*** SOURCE INFORMATION ***

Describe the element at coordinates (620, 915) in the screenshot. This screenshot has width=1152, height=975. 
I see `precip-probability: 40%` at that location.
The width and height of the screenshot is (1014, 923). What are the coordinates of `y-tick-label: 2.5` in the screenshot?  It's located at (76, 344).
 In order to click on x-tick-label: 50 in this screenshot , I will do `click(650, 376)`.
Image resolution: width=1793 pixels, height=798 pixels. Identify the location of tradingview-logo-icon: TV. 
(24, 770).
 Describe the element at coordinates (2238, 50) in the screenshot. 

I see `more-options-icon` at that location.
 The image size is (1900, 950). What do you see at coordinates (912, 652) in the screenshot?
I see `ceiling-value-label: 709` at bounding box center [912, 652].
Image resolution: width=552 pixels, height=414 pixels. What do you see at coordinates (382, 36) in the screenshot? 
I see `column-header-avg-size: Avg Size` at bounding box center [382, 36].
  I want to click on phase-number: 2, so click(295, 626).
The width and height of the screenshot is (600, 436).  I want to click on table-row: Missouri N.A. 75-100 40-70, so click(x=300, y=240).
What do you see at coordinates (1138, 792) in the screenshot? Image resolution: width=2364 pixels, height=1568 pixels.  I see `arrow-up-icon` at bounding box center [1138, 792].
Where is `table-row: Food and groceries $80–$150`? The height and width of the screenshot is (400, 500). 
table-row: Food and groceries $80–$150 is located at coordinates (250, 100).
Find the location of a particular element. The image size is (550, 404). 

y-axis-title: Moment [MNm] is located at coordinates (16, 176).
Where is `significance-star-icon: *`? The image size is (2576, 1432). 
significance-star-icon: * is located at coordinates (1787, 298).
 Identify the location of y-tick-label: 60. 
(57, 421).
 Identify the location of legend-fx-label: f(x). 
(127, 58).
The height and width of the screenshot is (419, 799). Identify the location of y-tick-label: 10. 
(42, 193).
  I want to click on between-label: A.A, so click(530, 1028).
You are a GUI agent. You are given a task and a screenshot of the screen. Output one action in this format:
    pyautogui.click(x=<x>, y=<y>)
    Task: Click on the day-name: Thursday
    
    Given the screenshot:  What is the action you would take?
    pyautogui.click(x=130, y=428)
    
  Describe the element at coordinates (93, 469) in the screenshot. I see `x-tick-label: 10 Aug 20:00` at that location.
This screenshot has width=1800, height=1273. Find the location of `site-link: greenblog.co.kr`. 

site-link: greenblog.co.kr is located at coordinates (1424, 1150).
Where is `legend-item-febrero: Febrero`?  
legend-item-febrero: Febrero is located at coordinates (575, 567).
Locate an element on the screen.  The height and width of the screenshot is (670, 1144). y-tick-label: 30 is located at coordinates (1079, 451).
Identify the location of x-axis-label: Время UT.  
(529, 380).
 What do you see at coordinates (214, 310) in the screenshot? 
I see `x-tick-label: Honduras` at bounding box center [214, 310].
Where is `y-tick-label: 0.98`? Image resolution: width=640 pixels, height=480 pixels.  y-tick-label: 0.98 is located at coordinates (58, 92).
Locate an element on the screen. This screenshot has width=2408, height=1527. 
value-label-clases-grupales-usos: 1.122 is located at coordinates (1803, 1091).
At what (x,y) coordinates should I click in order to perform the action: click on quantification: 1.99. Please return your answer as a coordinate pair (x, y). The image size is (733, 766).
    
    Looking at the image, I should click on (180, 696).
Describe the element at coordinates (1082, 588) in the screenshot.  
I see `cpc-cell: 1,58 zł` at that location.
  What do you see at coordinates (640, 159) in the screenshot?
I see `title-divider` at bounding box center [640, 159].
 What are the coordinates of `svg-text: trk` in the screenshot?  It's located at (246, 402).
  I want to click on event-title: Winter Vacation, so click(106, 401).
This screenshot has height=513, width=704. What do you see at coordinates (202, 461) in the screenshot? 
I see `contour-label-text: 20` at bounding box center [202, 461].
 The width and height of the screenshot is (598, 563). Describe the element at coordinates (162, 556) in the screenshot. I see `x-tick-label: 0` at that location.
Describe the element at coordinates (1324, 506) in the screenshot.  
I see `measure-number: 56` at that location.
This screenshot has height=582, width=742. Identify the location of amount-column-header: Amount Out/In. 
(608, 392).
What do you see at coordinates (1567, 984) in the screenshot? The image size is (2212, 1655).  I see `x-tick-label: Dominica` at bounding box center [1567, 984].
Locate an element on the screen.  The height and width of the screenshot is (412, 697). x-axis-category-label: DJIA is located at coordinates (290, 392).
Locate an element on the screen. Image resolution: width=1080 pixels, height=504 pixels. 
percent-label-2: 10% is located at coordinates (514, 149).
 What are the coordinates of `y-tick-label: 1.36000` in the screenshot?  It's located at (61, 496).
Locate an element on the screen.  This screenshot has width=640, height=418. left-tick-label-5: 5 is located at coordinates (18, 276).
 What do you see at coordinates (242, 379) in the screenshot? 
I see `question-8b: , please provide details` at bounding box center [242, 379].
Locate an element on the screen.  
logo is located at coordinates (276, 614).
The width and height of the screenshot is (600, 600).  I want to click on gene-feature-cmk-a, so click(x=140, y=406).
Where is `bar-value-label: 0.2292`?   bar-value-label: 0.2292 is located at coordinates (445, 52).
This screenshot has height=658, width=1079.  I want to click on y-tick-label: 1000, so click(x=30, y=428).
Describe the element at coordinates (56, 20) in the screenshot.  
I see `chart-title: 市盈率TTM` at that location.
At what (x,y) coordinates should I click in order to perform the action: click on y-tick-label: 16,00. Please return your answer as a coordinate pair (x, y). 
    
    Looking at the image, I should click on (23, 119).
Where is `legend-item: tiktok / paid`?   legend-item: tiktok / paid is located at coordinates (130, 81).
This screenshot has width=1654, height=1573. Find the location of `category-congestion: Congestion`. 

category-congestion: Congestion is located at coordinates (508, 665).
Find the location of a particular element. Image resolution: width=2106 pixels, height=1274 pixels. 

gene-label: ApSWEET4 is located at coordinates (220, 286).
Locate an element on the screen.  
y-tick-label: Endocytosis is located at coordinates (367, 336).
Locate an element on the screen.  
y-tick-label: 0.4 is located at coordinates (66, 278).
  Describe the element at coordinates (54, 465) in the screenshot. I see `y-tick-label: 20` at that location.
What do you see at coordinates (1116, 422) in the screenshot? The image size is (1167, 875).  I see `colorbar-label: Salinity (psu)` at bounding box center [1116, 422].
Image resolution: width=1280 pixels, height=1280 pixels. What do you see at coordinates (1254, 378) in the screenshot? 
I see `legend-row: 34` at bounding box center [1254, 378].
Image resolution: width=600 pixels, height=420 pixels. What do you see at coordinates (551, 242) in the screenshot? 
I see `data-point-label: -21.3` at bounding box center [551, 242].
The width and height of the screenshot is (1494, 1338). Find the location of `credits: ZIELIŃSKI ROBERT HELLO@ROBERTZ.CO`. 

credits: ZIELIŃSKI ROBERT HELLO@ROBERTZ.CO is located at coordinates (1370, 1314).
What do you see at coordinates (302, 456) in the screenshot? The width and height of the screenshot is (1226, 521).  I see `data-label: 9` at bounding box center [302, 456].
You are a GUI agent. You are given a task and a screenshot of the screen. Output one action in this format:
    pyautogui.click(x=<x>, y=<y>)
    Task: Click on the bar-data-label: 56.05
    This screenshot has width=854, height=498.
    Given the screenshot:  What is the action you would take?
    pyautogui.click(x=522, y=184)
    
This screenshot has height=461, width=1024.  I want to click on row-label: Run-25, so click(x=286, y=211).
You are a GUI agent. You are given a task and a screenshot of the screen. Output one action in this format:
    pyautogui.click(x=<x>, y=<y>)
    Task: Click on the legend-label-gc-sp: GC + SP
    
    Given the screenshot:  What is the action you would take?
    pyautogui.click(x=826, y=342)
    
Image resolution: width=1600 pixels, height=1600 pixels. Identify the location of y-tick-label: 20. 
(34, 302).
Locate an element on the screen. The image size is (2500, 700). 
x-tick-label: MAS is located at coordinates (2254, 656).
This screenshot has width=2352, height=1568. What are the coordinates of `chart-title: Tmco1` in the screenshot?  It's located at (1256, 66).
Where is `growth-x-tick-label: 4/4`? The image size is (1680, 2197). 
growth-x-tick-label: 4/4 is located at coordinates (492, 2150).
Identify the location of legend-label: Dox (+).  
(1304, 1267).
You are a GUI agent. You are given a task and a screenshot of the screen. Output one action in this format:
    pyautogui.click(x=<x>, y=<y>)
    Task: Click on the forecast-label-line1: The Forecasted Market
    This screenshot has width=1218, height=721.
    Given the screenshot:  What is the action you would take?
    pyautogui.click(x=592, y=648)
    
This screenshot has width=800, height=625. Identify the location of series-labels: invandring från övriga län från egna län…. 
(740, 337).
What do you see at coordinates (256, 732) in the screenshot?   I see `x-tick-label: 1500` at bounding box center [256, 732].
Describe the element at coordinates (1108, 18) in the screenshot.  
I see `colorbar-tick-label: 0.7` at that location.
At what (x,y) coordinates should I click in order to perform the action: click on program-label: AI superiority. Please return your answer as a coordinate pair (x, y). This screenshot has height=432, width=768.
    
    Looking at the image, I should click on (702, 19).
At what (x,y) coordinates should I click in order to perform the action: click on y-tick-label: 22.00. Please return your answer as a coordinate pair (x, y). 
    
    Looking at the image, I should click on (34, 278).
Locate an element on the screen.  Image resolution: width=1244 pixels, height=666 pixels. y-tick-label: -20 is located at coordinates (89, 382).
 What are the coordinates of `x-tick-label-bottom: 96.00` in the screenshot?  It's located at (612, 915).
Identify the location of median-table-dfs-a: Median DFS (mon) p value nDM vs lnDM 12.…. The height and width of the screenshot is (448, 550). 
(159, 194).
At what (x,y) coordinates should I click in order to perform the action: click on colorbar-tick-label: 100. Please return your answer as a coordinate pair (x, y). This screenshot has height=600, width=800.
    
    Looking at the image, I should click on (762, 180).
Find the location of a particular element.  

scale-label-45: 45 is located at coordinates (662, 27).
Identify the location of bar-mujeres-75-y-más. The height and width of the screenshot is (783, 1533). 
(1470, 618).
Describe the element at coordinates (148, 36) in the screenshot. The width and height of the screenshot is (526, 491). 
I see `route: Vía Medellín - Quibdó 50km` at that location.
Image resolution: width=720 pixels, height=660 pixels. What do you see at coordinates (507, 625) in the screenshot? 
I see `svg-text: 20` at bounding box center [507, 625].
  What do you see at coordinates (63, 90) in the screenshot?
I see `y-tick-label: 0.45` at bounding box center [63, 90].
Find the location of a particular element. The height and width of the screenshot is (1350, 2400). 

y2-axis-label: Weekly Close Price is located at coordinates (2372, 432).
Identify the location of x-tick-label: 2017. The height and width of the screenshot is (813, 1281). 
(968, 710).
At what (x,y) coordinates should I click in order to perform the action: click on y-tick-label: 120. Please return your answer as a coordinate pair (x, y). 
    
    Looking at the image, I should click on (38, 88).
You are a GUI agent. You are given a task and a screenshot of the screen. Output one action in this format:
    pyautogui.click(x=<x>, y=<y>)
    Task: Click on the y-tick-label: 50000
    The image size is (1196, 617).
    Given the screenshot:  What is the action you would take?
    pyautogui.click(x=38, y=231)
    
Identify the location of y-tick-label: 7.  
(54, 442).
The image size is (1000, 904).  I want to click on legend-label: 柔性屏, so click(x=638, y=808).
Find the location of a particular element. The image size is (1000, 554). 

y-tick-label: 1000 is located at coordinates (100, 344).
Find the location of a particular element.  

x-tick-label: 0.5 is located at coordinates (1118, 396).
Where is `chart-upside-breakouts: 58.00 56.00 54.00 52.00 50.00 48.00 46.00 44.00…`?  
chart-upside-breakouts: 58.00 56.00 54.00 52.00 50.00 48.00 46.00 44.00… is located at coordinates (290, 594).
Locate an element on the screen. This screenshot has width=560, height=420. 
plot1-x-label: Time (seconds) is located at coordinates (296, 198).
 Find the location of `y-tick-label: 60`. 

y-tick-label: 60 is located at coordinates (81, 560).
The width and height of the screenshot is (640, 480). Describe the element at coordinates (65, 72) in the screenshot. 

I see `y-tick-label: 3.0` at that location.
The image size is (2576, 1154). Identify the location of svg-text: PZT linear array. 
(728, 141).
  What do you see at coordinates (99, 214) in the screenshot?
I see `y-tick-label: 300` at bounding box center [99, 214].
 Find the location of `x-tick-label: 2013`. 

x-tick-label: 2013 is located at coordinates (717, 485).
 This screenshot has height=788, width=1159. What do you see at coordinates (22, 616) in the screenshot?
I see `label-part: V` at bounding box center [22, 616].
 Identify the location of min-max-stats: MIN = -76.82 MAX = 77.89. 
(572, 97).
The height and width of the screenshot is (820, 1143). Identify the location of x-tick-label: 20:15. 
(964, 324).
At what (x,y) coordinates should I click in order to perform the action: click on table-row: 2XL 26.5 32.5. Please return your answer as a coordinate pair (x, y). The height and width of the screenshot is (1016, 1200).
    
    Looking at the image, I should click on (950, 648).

*** End of SOURCE INFORMATION ***

Return the records above word for word, starting at the line containing "What do you see at coordinates (214, 310)" and ending at the line containing "coordinates (58, 92).", with both of those lines included.

> OUTPUT FOR THIS TASK
 What do you see at coordinates (214, 310) in the screenshot? 
I see `x-tick-label: Honduras` at bounding box center [214, 310].
Where is `y-tick-label: 0.98`? Image resolution: width=640 pixels, height=480 pixels.  y-tick-label: 0.98 is located at coordinates (58, 92).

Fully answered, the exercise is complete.